We left the office after only a few minutes with 3 slips of paper. From the medical clinic, we headed to the аптека to buy whatever it was that the doctor prescribed. It ended up being some kind of solution and an ointment. Before leaving us, Igor explained that the doctor would be applying the solution in a dressing to my arm and that I was to use the ointment twice a day. There would also be some physio-therapy each day.
Back at the Profilaktory, Irina Viktorovna introduced me to Luba who applied this device to my elbow. Irina Viktorovna told Luba "десять минут" and looked at me. She paused a few seconds while she seemed to be whispering something. Finally, she spoke aloud and said, "Ten minutes."
"I know," I said. "I understood!" Hm, maybe I actually HAD been learning some Russian this week!
After the 10 minutes had elapsed, Luba brought me into another room where she motioned for me to sit down on an examination table. In whispered tones, she and Irina Viktorovna began to work. (I'm not sure why they were whispering – I couldn't understand anything they were saying anyways!) They began to unwrap a package of gauze, take out some cotton, collect a small basin off a nearby shelf and pull out a 10cc syringe with an 18-gauge needle. Wait, an 18-GAUGE NEEDLE???!!! What do they need with an 18-gauge needle? Igor assured me that all the treatments were topical.
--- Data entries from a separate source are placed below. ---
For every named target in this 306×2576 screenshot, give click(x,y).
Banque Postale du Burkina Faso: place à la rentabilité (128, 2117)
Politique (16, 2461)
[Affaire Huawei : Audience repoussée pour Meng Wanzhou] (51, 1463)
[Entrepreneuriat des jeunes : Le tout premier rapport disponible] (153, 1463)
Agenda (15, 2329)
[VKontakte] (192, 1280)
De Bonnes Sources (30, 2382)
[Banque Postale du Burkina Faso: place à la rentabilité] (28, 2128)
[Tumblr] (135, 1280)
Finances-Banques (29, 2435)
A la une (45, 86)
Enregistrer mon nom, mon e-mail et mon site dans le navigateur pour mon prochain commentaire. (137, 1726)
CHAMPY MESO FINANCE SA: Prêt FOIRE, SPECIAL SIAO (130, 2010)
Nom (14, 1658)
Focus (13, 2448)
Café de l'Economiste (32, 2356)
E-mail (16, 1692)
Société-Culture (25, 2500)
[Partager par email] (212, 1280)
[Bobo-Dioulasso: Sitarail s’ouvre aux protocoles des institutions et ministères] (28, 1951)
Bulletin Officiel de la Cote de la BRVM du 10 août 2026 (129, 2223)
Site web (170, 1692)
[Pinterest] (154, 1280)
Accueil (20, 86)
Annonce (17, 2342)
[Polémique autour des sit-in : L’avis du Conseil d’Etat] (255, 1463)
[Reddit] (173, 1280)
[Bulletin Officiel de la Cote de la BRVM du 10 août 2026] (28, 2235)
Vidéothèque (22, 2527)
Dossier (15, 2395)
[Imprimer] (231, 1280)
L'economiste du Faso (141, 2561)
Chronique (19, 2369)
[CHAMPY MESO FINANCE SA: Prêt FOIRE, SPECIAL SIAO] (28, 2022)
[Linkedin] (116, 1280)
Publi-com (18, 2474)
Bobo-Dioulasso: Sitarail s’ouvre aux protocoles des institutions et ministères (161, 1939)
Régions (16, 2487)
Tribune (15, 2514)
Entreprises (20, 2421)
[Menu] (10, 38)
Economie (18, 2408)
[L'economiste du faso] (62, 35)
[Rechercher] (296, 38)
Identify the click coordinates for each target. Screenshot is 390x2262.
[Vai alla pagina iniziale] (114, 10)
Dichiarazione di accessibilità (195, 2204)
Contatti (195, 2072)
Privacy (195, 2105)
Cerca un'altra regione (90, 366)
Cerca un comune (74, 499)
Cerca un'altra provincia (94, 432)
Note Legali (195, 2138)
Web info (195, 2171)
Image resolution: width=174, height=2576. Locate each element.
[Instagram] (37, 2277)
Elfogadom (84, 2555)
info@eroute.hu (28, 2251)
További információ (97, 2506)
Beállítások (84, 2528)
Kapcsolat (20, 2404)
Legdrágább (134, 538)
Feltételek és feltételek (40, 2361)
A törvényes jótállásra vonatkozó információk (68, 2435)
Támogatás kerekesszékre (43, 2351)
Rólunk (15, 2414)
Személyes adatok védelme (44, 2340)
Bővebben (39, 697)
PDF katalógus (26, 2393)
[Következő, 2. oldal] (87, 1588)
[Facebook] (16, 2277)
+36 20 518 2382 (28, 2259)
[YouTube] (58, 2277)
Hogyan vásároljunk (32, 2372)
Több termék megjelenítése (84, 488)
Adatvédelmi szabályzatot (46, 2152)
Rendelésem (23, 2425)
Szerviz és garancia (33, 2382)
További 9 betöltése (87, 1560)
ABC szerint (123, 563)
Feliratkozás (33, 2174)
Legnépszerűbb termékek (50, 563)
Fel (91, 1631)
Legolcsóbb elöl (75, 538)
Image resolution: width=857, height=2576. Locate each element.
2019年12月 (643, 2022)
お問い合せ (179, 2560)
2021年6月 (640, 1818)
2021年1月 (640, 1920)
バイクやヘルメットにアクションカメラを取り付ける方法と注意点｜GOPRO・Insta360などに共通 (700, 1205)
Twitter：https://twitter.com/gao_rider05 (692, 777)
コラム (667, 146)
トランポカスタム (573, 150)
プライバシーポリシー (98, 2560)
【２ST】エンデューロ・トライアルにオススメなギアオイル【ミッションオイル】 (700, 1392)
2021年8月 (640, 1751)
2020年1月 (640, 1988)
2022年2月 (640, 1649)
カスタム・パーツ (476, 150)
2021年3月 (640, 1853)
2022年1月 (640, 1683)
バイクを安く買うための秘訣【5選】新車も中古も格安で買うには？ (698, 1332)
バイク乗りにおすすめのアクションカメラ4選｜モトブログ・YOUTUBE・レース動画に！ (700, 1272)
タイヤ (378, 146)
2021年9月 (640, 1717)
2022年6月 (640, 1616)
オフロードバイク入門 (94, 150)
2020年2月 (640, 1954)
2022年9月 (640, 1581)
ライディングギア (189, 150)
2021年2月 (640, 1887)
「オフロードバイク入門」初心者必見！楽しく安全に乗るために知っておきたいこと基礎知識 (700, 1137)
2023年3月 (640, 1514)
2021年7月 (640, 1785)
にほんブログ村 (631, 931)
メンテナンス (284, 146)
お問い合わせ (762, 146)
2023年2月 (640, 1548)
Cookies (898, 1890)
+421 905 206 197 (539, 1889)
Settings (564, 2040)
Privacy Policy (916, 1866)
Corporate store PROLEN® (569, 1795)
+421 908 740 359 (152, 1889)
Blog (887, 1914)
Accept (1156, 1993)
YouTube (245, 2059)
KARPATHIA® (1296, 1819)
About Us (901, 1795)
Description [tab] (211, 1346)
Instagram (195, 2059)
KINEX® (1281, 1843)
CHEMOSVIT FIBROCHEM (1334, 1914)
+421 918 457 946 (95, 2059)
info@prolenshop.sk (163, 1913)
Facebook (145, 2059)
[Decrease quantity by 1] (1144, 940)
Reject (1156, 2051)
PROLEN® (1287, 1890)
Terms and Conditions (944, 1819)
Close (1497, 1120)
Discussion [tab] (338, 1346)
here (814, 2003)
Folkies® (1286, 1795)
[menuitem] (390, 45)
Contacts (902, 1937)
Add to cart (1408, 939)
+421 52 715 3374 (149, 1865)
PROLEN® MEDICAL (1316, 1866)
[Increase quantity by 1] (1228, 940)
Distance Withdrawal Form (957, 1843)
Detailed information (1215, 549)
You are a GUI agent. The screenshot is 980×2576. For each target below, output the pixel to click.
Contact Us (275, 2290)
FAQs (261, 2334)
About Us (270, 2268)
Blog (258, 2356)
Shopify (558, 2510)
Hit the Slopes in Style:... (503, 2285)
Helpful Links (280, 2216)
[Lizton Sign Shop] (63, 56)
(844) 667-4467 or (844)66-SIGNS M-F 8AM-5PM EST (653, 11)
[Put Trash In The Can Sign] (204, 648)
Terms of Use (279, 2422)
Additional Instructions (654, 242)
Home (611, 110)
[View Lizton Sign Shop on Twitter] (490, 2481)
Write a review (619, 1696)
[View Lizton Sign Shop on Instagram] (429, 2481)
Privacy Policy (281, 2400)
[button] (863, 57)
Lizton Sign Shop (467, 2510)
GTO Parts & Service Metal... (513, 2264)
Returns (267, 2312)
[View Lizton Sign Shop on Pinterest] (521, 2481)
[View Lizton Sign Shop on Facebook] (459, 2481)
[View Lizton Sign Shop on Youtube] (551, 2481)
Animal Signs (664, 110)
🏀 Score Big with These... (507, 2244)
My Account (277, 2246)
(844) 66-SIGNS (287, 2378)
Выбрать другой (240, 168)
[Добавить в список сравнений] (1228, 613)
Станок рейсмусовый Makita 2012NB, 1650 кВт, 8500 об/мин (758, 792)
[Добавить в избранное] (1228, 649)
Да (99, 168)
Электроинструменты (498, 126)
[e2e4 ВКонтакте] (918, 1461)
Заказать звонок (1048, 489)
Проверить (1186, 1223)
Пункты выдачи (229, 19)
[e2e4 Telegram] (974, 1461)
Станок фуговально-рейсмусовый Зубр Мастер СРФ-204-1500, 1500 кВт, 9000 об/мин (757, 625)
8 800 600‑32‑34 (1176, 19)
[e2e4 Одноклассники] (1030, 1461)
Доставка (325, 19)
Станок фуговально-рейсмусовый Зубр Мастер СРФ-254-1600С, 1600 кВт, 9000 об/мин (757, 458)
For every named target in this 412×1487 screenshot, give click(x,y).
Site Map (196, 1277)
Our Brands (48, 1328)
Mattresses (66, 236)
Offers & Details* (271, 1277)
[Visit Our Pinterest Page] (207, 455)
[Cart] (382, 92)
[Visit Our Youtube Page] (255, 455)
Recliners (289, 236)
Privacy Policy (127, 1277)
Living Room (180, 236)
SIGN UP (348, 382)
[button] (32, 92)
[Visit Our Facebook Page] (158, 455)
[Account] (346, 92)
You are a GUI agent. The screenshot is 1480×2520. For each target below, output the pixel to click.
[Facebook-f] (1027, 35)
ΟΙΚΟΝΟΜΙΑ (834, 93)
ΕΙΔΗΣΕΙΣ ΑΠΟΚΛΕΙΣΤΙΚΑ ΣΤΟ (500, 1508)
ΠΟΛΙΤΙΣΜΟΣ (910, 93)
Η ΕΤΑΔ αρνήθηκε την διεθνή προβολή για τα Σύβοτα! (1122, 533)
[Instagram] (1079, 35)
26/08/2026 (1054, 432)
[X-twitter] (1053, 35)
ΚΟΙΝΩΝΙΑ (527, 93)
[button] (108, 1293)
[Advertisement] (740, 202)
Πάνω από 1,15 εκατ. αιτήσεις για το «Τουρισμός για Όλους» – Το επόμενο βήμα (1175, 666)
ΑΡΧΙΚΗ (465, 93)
He didn't say anything about an 18-gauge needle. (I used to perform venipuncture when I worked in healthcare so the needle itself didn't bother me. I just didn't want them sticking THAT needle in MY arm.)
Quickly, my eyes darted around the room and I sought possible exits should they come at me with the needle. Thankfully, before I made a mad dash for the exit, I saw that they were using the needle to draw off concentrate from the bottle! I smiled and nodded my head as they finished preparing the materials and then applied the compress to my elbow.
"Один час," Luba told me. Oh, one hour! I UNDERSTOOD that!! Hey, maybe some of Dasha's lessons really were working!!
I stood up and left them with the biggest, most heartfelt "Спасибо" I could muster. Over the next 4 days I would make my afternoon visits to Luba and Irina Viktorovna. We never really carried on any sort of conversation in words. But, I did make them smile when, after they applied the compress each day, I would say, "Один час."
"Да, Один час,” Luba would confirm with her bright smile.